During his "treatment," when I was still very young, probably no more than 8 at most, brother decided the whole family would have one of these "Group" sessions.  I was informed that participation was not optional by my brother and mother and father and that everybody must attend and must participate.  I begged and cried not to go.  I feared I was to blame, and that it would be even more validated than it already had been in my experiences thus far.  But I was forced.  So was my sister, who remained silent through the entire event.



I remember little more than assuming all the blame for my brother's drug habit (because he didn't like me and I was wrong somehow).  I remember saying I messed the whole family up by being born.  I remember crying while my other family members sat still.  There was no communication effort at all from my parents, who mostly sat and watched. Nobody told me I wasn't to blame for my brother's drug habit, or for the dysfunction in the family.  I do recall that my brother tried to engage my parents, who were mostly silent observers (of course), and when engaged deflected effortlessly (of course).  I don't remember details beyond this.  My parents looked uncomfortable, but like they were trying to be dutiful good parents and participate, a bit like poor suffering martyrs doing "the best they could" but not making any effort to really do better or be involved.


Source: https://www.facebook.com/pages/After-Narcissistic-Abuse-There-is-Light-Life-Love/114835348601442

I recall coming away from the experience feeling as though everything wrong with my family was my fault.  And that I had been the only one who had spoken up at all, and that nobody said anything at all to me to tell me I wasn't right about it.  And then I recall something vaguely about being told I was "selfish" because I thought that and was crying about it.  I wish I remember more, but it's very fuzzy.  I also have a vague awful memory of having my fears actually validated during that session.  The more I think on it, the more I remember it.

As far as my 8 year old neurology could glean, the "Group" event could have been a younger version of "the circle" (4th grade), but it was in my family.  And it was so dysfunctional, this was the best model it could muster, and that from my brother, and not even a parent.

If other people spoke or said anything meaningful, I do not recall it.
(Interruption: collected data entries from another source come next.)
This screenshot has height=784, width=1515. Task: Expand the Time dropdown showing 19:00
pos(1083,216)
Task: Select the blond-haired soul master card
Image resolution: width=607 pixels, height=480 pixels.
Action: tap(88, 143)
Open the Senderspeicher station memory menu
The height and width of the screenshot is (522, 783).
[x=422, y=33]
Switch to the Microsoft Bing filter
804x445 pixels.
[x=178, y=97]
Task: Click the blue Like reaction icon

Because as a child I should never have been there in the first place. 



Well, yes, brother, you were absolutely right back then.  Mom and dad were screwing up as parents.  Mom and dad broke their relationships with us.  Mom and dad expected us to be extensions and reflections of them.  And it hurt you.  And it hurt sister.  And it hurt me.  Pretty badly.

It's called Narcissistic Personality Disorder.  And it's real.  And guess what?  What you were looking for is the information in this very blog.  And the links that I have posted on the side of it. 
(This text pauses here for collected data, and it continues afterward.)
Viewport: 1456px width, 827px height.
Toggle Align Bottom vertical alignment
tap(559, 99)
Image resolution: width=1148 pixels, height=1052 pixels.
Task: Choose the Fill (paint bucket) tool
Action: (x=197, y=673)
Source: https://www.facebook.com/DomesticViolenceKills

I could have done without the destructive "Group" session and the attack type therapy at 8 years old, Family, thank you very much.

Never again, will I buy into believing that I am at fault.  Never again, brother, because you knew, too, as a child, something was very very wrong with our family.  We all did.  Silently.  No help at all from Group.

I hereby officially release with a clear conscious any and all self blame and trauma associated with that experience.